Shortly after the column was published, I received an email from the Washoe County Voter Registrar’s Office asking whether I would like to write the argument in opposition to the advisory ballot proposal.  Nevada law provides that for any ballot proposition voters must receive with their sample ballots written arguments prepared by some person or persons independent of the proponent both favoring and opposing the measure.

I emailed back: “Is that the ballot question about the quality of fire protection in the Truckee Meadows?”  “Oh, no,” came the response.  “That’s the other ballot question.  I will email this one to you,” she wrote, and promptly did. Here it is:

“Should more funding for essential public services such as senior services, public safety services, and public infrastructure be provided by increasing the Government Service Tax from the current rate of 4% to a maximum of 5% of the depreciated value of a motor vehicle?”

Well, that one slipped through the cracks without a lot of media coverage.  County commissioners want to increase our annual vehicle registration fee by 25%, and they want cover from voters by putting the non-binding advisory question on the ballot next November.

For starters, it’s a tax increase proposal, so I oppose it.  But ballot arguments are supposed to persuade voters to adopt a particular point of view, so let me try a more reasoned approach.  The ballot language talks of “senior services, public safety services and public infrastructure,” but nowhere does it say that monies raised will be actually spent for those purposes.

A few years ago, voters approved a $0.03 increase in the property tax rate dedicated to animal control services; that money has to be sequestered so we ended up with clean, well-staffed and humane animal control facilities on Longley Road in Reno.  The vehicle tax increase proposal would raise money for the county general fund, so there is no promise to spend it for any particular purposes.

Here’s another issue.  The county budget, as posted on its web site, shows that county revenues are derived primarily from property taxes and sales taxes.  The budget projects steadily diminishing proceeds from those sources through June 2014, yet the Reno Gazette Journal reports that Washoe County housing sales are strong and that the median sale price has increased 26% since January 2012; similarly, Washoe County taxable sales have gone from a decrease of 21.5% in 2008-09 to an increase of 6.7% in 2010-12.  Now that things are coming back, they want us to pay more every year for our car registrations.
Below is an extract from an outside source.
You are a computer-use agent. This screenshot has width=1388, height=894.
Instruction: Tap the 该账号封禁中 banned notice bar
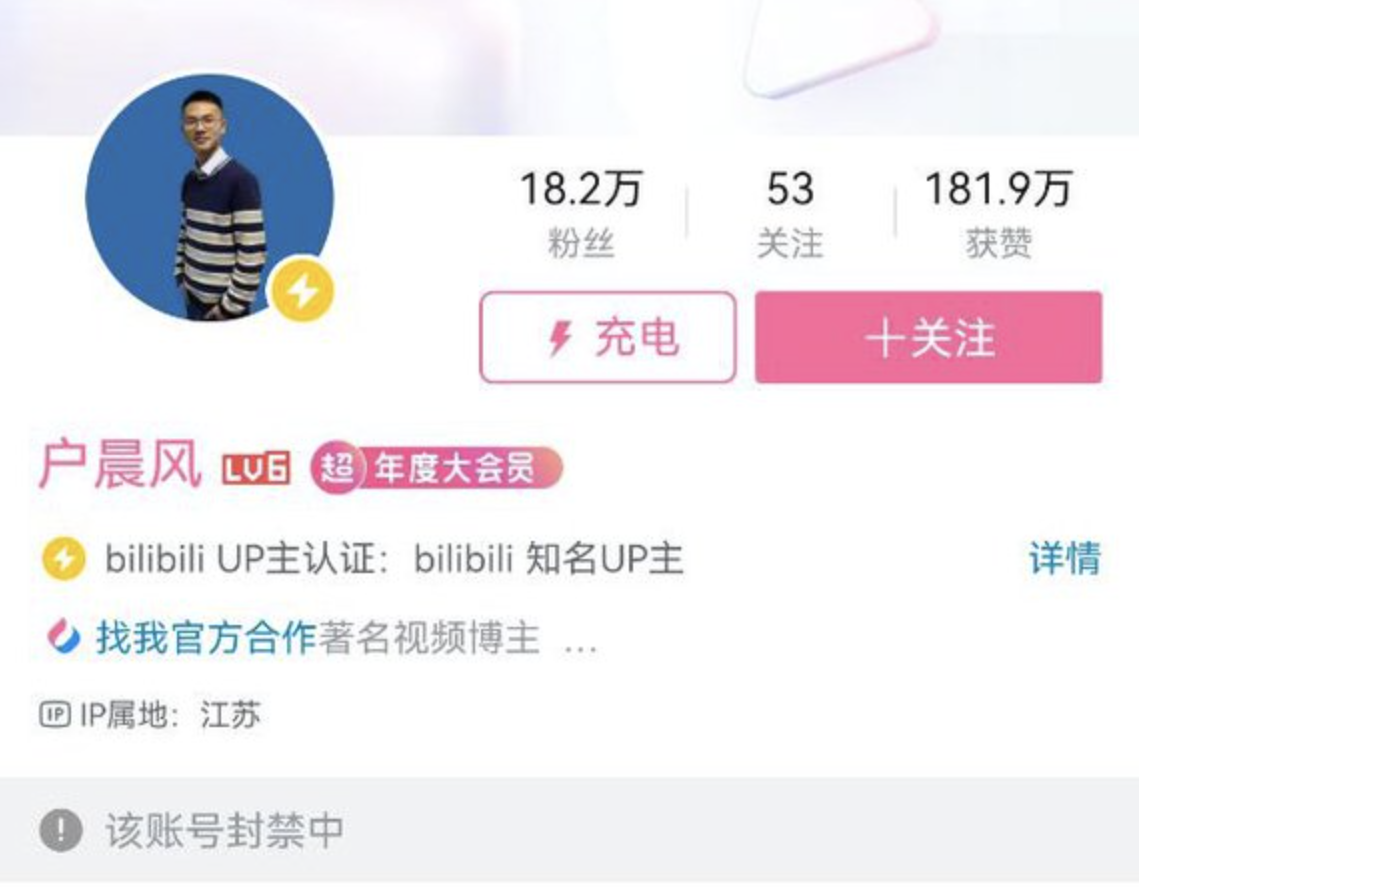pos(569,830)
It follows that if you take money from consumers by taxing them you reduce consumer spending, which will impact sales tax receipts so the proposal is senseless.

Don’t our county commissioners care what voters think?  I guess not.  Two are stepping down this year, two more are termed out in 2014 and the 5th is running for Reno City Council.

Well, readers have now seen the proposal and the arguments in opposition;  now all you have to do is vote “no” on it in November.